Abstract

Diabetic retinopathy (DR) is a chronic diabetes complication. People with Type 2 Diabetes Mellitus (T2DM) have two times the risk for dementia, suggesting it is a new chronic diabetes complication. Evaluate the association of DR with cognitive performance in a T2DM population. Cross-sectional study with 400 T2DM adults from whom socio-demographic, clinical, laboratory data were collected, and screening test for depression symptoms (Patient Health Questionaire- 9 (PHQ-9)), Mini-Mental State Examination (MMSE), Semantic Verbal Fluency Test, Trail Making Test A and B, Word Memory test were performed.

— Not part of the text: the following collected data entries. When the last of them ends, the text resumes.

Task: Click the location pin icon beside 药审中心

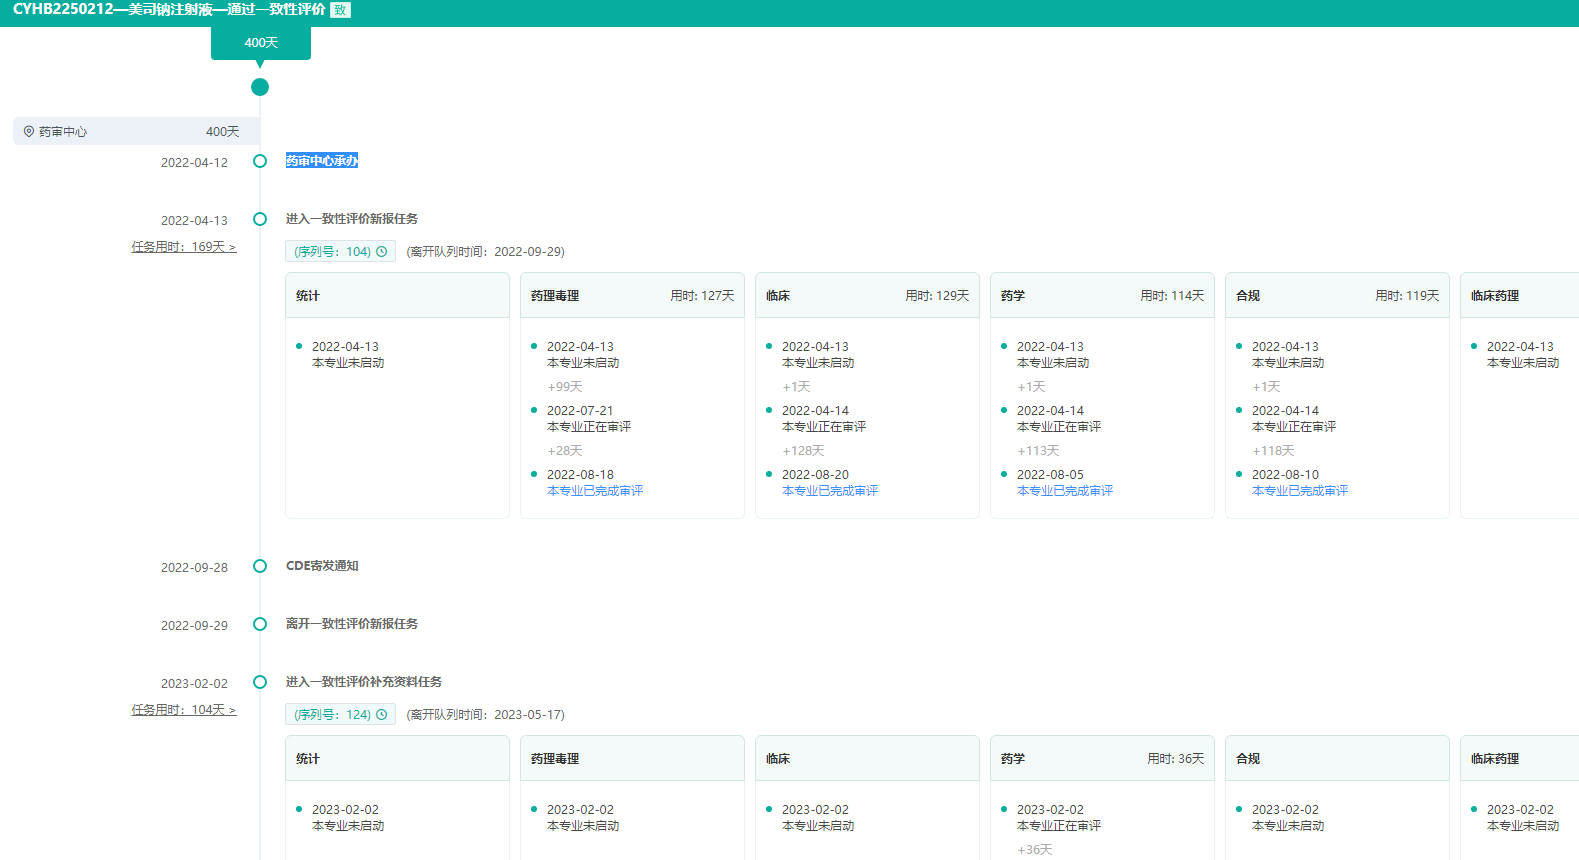Action: (x=29, y=131)
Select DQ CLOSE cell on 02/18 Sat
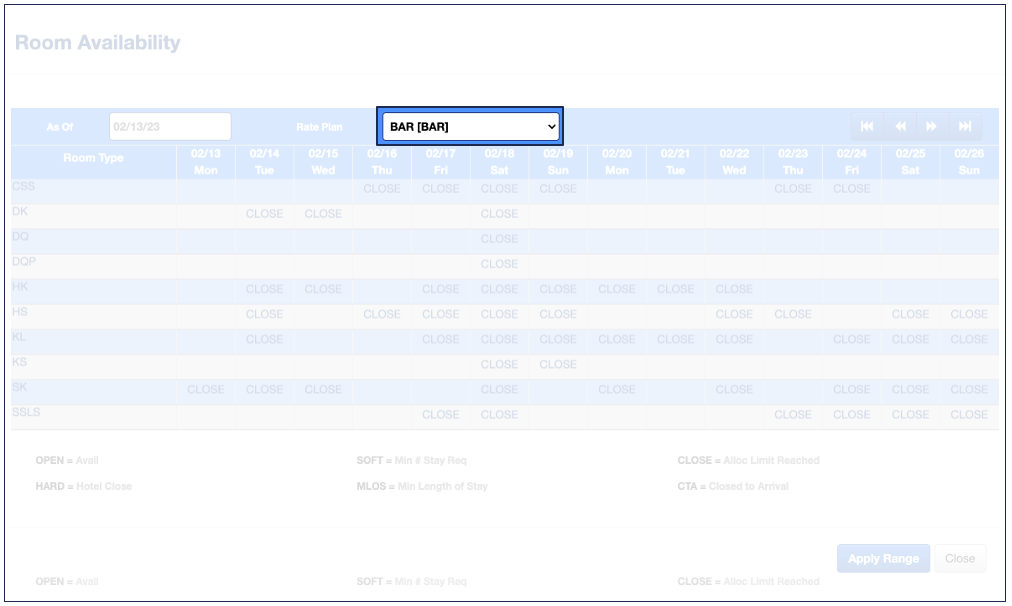 [x=499, y=239]
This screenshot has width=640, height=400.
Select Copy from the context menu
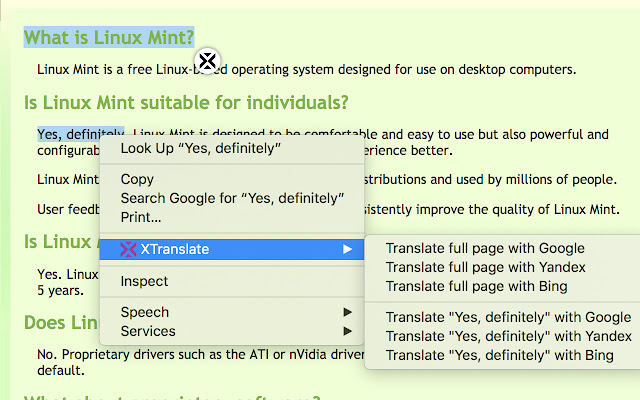[x=137, y=179]
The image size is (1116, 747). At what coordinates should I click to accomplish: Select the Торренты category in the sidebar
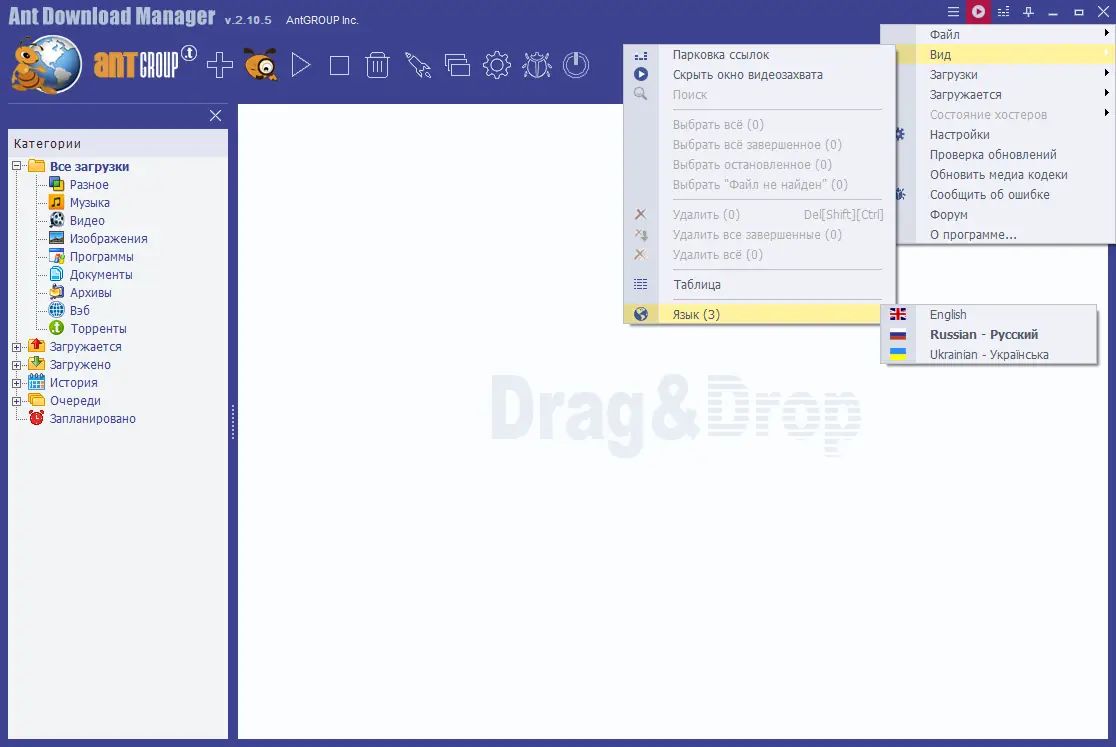[101, 328]
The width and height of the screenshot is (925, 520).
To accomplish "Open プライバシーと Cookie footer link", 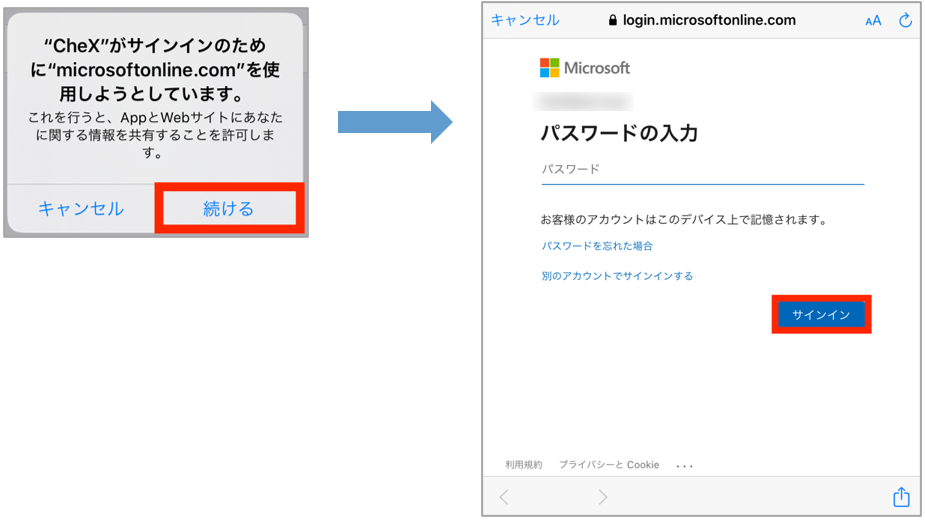I will (609, 465).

All cognitive test scores were converted into Global Cognition z-Score (GCS(z)). The association between GCS(z) < 0 with DR was performed using a multivariate binary logistic regression model adjusted for age ≥ 65 years, school years ≤ 6 years, DM duration ≥ 10 years, depression symptoms score > 9 at PHQ-9, arterial hypertension, physical activity, diabetic retinopathy, macular edema, and cardiovascular disease. After exclusions, the 251 eligible patients were 56.6% female, with a mean age of 61.1 (±9.8) years, DM duration of 12.6 (±8.9) years, and 7.6 (±4.2) years of school education. DR prevalence was 46.5%. Multivariate Logistic Regression Model showed an association between DR and GCS(z) < 0, with odds ratio (CI95%) of 2.50 (1.18-5.34), adjusted for age, low education level, arterial hypertension and depression symptoms (OD and CI95% respectively: 5.46(2.42-12.34); 12.19 (5.62-26.46); 2.55 (0.88-7.39); 3.53 (1.55-8.07)). In this T2DM population, having DR increased the chance for worse cognitive performance even when adjusted for age, low education level, presence of arterial hypertension, and depression symptoms.